South African activist and educator

Kirti Menon (born Kirti Dhupelia on 2 August 1959) is an activist, educator and writer based in Johannesburg, South Africa. She is the Senior Director at the University of Johannesburg and the chairman of the Gandhi Centenary Committee, South Africa. Menon is known for reforming the policy environment in post-secondary education sector in South Africa. She is the granddaughter of Manilal Gandhi and the great-granddaughter of Mahatma Gandhi.

==Biography==
Menon was born in 1959, in Durban, South Africa, to Sita and Shashikant Dhupelia. Her mother was the granddaughter of Mahatma Gandhi and the oldest daughter of Manilal Gandhi. Menon was raised in Durban where she completed her early education. She attended University of Durban-Westville and University of Cape Town where she received honours degree in Literature and Applied Linguistics including diploma in Journalism. Menon received her Master of Business Administration degree from De Montfort University, Leicester and completed her PhD from University of the Witwatersrand, Johannesburg in 2014.
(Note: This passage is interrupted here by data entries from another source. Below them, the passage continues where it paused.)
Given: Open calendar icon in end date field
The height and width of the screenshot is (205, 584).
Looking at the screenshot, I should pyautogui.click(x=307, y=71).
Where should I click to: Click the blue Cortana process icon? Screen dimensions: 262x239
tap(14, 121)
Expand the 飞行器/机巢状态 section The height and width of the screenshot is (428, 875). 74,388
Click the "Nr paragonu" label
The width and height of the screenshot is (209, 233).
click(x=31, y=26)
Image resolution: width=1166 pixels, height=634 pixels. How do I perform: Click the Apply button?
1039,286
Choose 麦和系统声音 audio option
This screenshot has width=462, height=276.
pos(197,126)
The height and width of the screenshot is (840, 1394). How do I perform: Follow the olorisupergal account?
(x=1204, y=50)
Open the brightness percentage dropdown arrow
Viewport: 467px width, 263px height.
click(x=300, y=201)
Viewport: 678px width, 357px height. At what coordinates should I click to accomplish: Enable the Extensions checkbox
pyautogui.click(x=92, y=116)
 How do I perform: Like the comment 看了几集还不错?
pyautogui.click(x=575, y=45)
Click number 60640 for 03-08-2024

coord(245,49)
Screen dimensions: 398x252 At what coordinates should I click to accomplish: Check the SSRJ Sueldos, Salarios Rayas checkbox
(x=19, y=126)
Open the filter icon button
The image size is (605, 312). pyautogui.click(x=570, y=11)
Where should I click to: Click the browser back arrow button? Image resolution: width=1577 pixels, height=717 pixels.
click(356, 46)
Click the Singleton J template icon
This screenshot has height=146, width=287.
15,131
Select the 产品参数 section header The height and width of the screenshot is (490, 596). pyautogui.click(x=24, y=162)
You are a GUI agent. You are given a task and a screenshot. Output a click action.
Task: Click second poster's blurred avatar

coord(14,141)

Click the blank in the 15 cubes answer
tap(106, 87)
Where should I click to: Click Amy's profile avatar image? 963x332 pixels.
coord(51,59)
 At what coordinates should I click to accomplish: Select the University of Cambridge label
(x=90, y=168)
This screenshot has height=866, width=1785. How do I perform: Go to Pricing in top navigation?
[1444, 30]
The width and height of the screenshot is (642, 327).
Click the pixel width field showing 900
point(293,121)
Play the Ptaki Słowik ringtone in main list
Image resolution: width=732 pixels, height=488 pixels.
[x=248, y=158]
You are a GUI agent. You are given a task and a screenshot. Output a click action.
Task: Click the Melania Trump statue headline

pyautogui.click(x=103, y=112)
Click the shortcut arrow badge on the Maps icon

Menon started her Academic career in early 1980s with teaching English at Vista College, East Rand and UDW. In 1985, she moved to India where she spent seven years as a journalist and wrote for multiple publications. In 1992, she returned to South Africa and joined Soweto Education Crisis Committee where she worked in uniting parents and students against apartheid. She was designated as Director of National Reviews in the Higher Education Quality Committee of the Council on Higher Education of South Africa in 2006. Menon also held position of Directorate (Accreditation) from 2007 to 2008 and was appointed as the Board member of the National Student Financial Aid Scheme and served on the ministerial committee. She also held the position of registrar at the University of the Witwatersrand between 2011 and 2013.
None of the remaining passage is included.